Folha de S. Paulo
Briga da família Bolsonaro lembra "A
Megera Domada", uma das primeiras comédias shakespearianas
A mulher de 'seu' Jair evoca a Catarina da
obra por ser considerada tanto pelos enteados como pelo PL uma 'personagem
incontrolável'
O apetite sucessório é só mordida e entredevoração. Houve quem associasse o racha no clã Bolsonaro à disputa entre as filhas do "Rei Lear", de Shakespeare, pela tomada do poder. O rei enlouquece, as filhas morrem. A briga do clã, entretanto, tem mais a ver com "A Megera Domada", uma das primeiras comédias shakespearianas, que narra os percalços da indomável Catarina com Petrúcio, o fidalgo de Verona, seu pretendente. Ao olhar woke, uma trama misógina. No fundo, uma bem-humorada discussão sobre desigualdade de gênero.
O próprio dramaturgo inglês abriu as portas
para comparações entre a ficção e o real quando, refletindo sobre a
teatralidade da existência humana, garantiu que "o mundo inteiro é um
palco e todos os homens e mulheres não passam de meros atores" (em
"De Como lhe Aprouver").
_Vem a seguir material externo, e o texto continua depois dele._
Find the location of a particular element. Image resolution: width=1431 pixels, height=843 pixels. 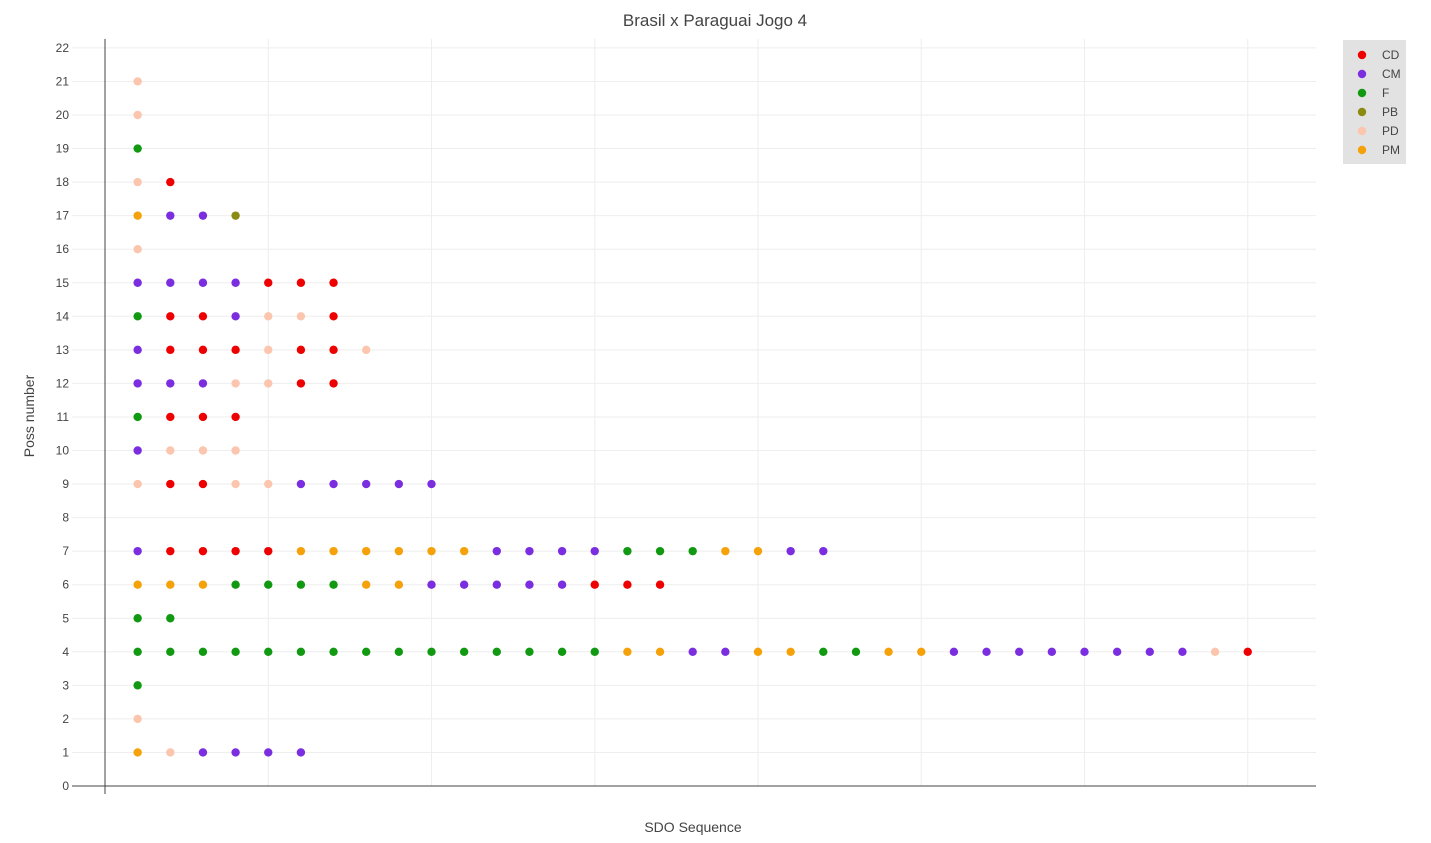

legend-label-cd: CD is located at coordinates (1391, 55).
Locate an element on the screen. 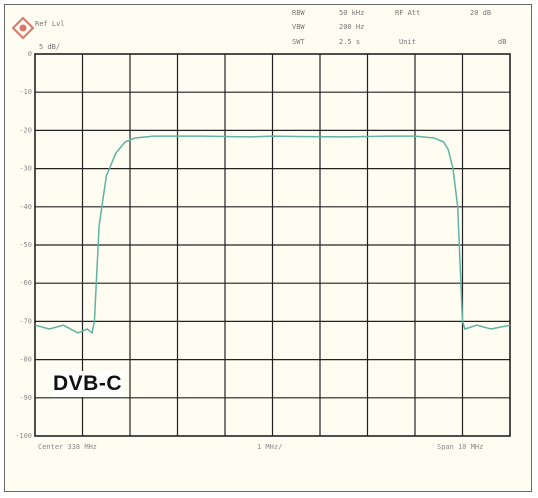 Image resolution: width=538 pixels, height=498 pixels. rohde-schwarz-logo-icon is located at coordinates (23, 28).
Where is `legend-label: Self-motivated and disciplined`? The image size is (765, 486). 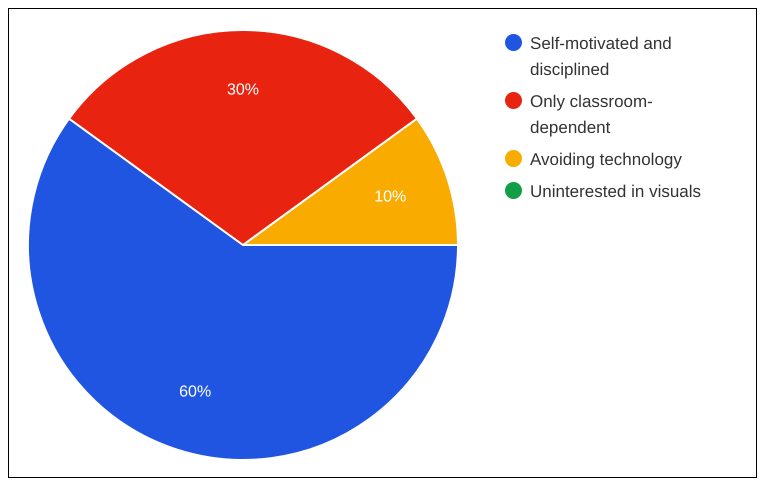
legend-label: Self-motivated and disciplined is located at coordinates (602, 57).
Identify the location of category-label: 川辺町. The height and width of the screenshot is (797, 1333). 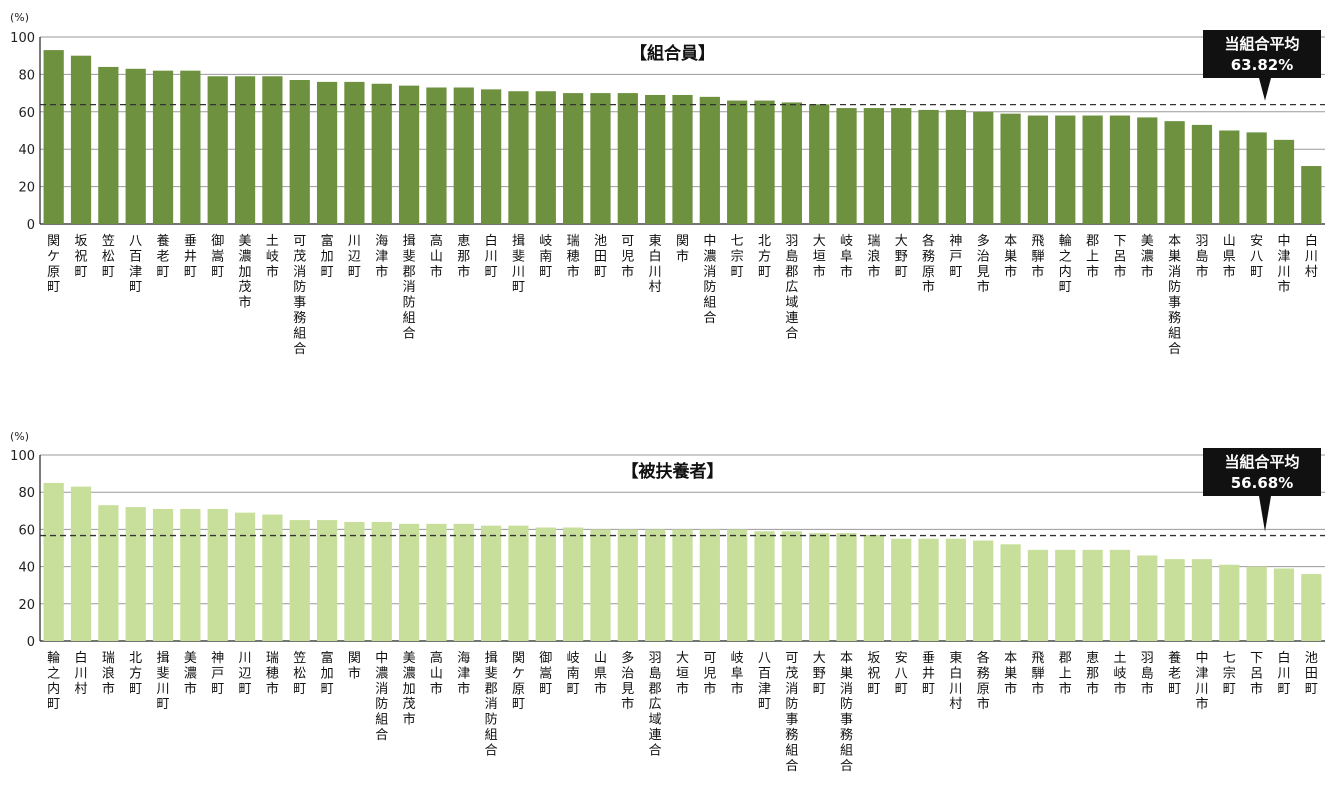
(246, 674).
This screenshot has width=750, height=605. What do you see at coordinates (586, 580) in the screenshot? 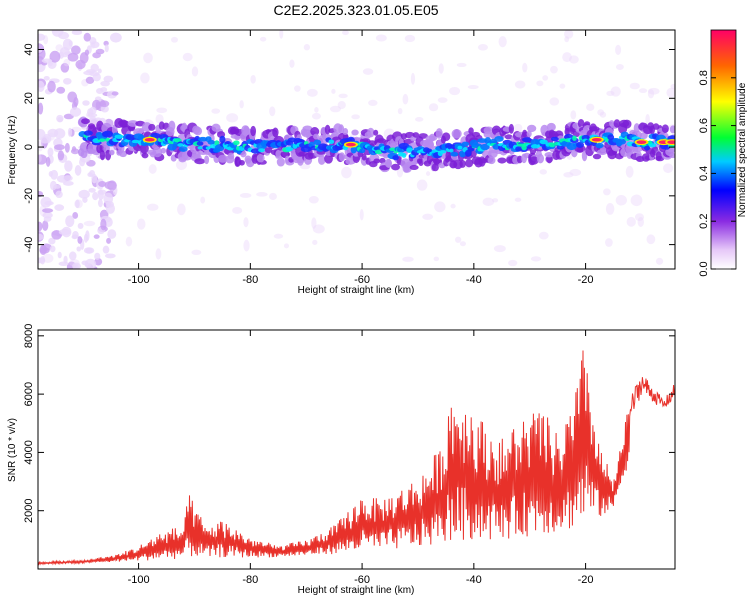
I see `snr-xtick-label: -20` at bounding box center [586, 580].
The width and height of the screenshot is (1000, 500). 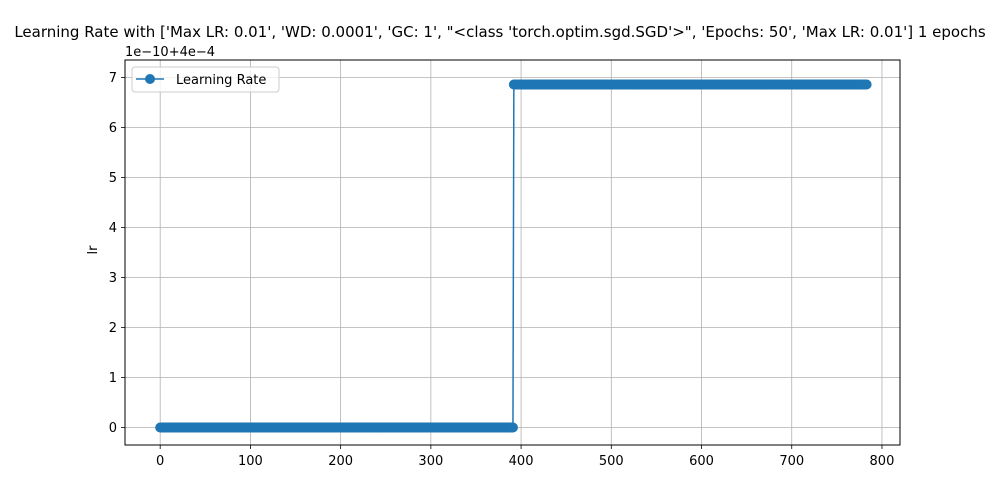 What do you see at coordinates (250, 462) in the screenshot?
I see `x-tick-label: 100` at bounding box center [250, 462].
Mas se pode agregar a hipótese de que fora
dessa ribalta haja só devoração (Oswald de Andrade, Ailton Krenak).
Entre nós, megera seria a madrasta
dos filhos do agora "seu" Jair. Na boca popular, madrasta
(do latim vulgar "matrasta", nova mulher do pai) não é nenhum
espírito angélico, e sim jararaca, megera, não sei que diga. A mulher de
"seu" Jair evoca a Catarina da comédia shakespeariana por ser
considerada tanto pelos enteados como pelo PL uma
"personagem incontrolável". A contrapelo de todos, inclusive do
marido, opôs-se a uma aliança política no Ceará e prevaleceu.
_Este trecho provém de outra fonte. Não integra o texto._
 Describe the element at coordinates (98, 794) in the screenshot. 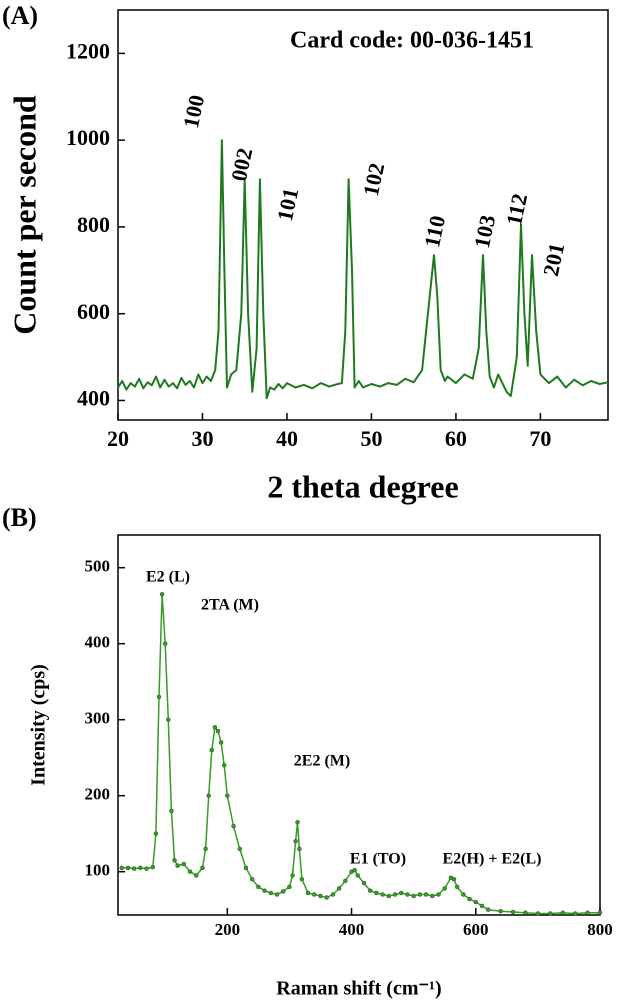

I see `y-tick-label: 200` at that location.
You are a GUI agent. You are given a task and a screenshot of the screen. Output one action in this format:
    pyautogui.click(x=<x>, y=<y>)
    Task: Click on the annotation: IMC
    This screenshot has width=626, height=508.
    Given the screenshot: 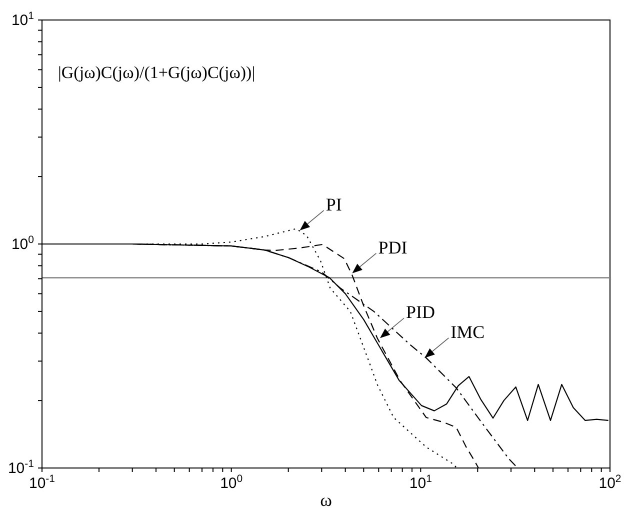 What is the action you would take?
    pyautogui.click(x=468, y=332)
Na comédia, um dos truques de Petrúcio para
submeter Catarina consiste em lhe sabotar os dotes culinários, atribuindo
defeitos a cada um dos pratos que ela prepara. Com um simples milho cozido,
entretanto, a madrasta encanta a quem chama de "meu galo", afirmando
que agora, sim, detrás das
grades, ele poderá comprovar a sua divisa de
"imbrochável". Verdades perversas cotejam o mau gosto.
Nada disso mereceria registro público se
ainda restasse dignidade íntima nos espaços privados. Eliminando as fronteiras
entre as duas esferas, a mídia aumenta o fluxo de passagem, no circo
existencial, entre picadeiro e plateia. Grave é que a modéstia de um público
circense não chegue perto sequer da fração populacional de 3%, ainda assim
milhões de eleitores, colados à imagem de "seu" Jair. Agora, aliás,
mais do que nunca pura imagem, fixada em recortes de papelão pela madrasta. Uma
hipercaricatura do queremismo getulista, que já era um fenômeno infame em sua
época.
Clã é sujeito coletivo convicto de que
genética não define família. Por isso pode alimentar a ilusão vaporosa de
pertencimento simbólico dos seguidores a essa facção. Seja clã ou franquia, é
elenco virtual de uma mesma peça, que espera transformar um medíocre
vereador carioca em senador catarinense ou o senador
chocolateiro em candidato fake à presidência da República. No final da comédia
shakespeareana, Petrúcio submete Catarina. Na pantomima brasileira, em meio a
cambalachos e rasteiras, Bíblia numa mão e milho cozido na outra, a madrasta
trama a última palavra: vice-presidência como sonho dourado.